[Start of Record excerpts]

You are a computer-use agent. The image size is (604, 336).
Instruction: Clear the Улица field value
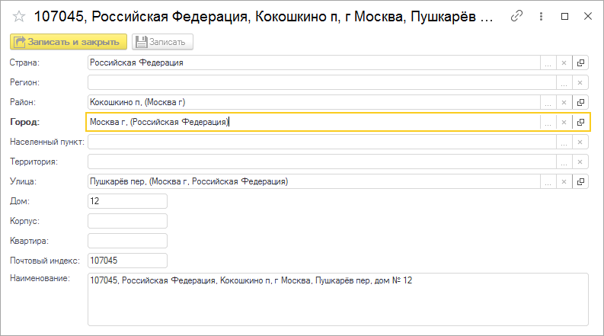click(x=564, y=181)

[End of Record excerpts]
[Start of Record excerpts]

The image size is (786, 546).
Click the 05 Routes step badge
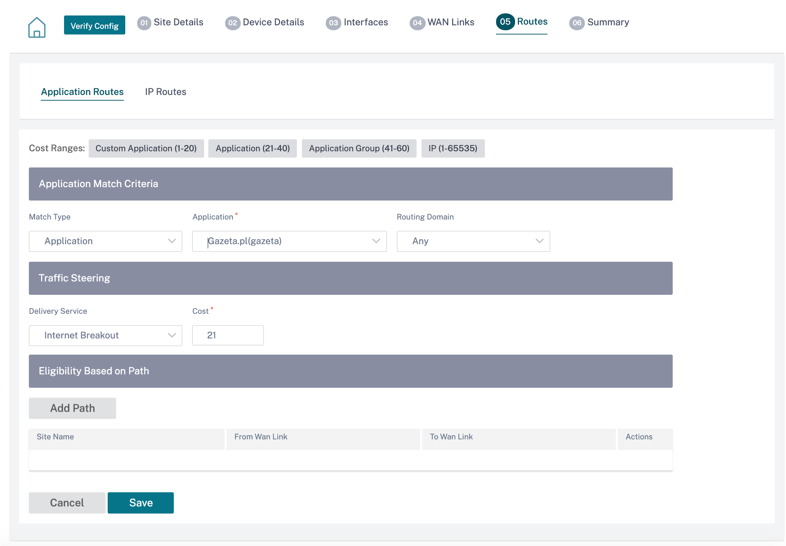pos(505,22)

[End of Record excerpts]
[Start of Record excerpts]

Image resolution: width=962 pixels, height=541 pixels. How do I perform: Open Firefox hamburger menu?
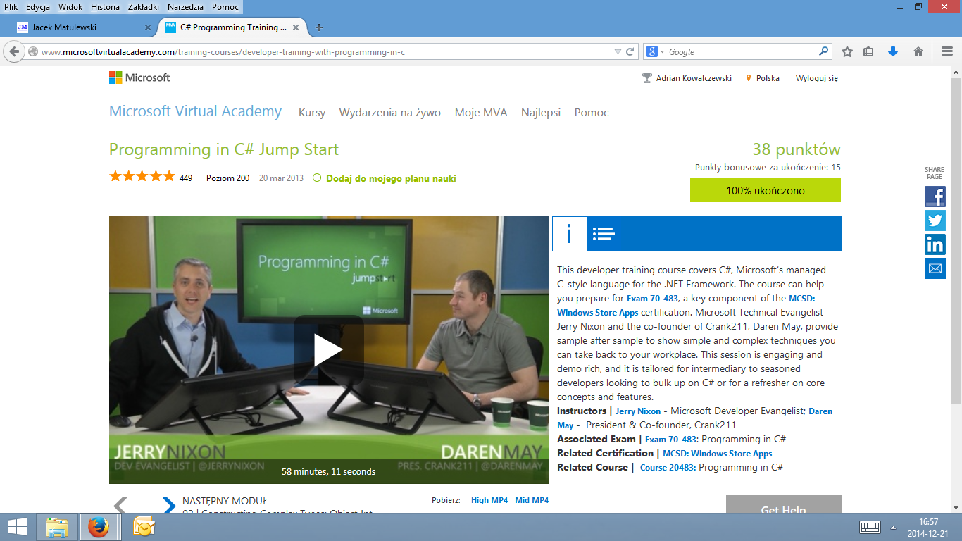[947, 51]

[End of Record excerpts]

> _Short exercise_: Swap "step badge" for "stage marker" in everything from the line containing "The image size is (786, 546)." down to the line containing "pos(505,22)". Leave all other text unchanged and the pictures out.

> _Output for this task_:
The image size is (786, 546).
Click the 05 Routes stage marker
pos(505,22)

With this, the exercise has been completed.